*Exercise prompt*: From the listing below, reproduce word for word the part that opens with the line containing "Task: Expand the Library brief 15 flags row" and closes with the line containing "Image resolution: width=1195"; reproduce nothing else.

*Extracted data*:
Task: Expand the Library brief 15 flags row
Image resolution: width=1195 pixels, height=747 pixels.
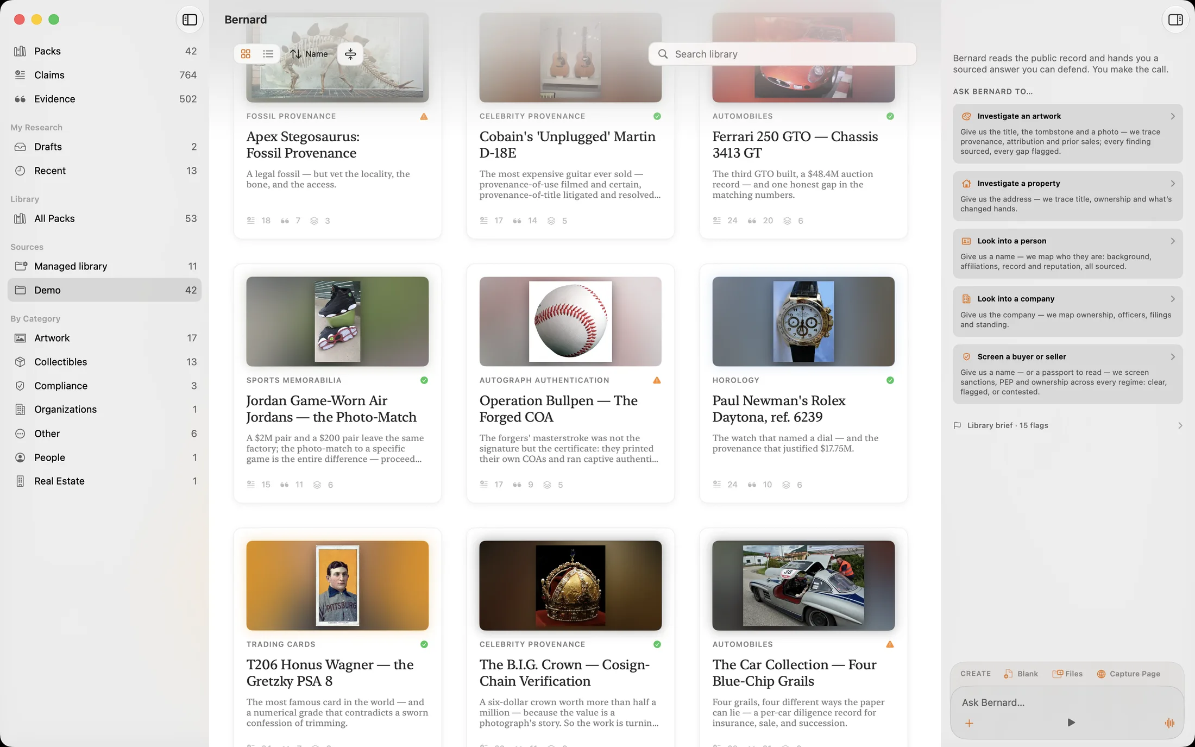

* * *

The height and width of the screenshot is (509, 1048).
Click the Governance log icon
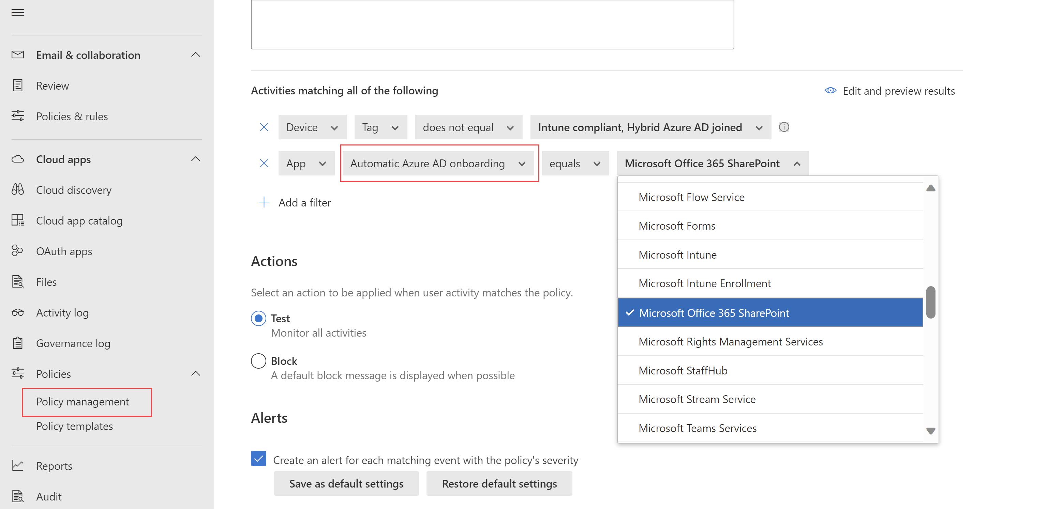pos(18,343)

*Written answer*:
Task: Expand the Library brief 15 flags row
Image resolution: width=1195 pixels, height=747 pixels.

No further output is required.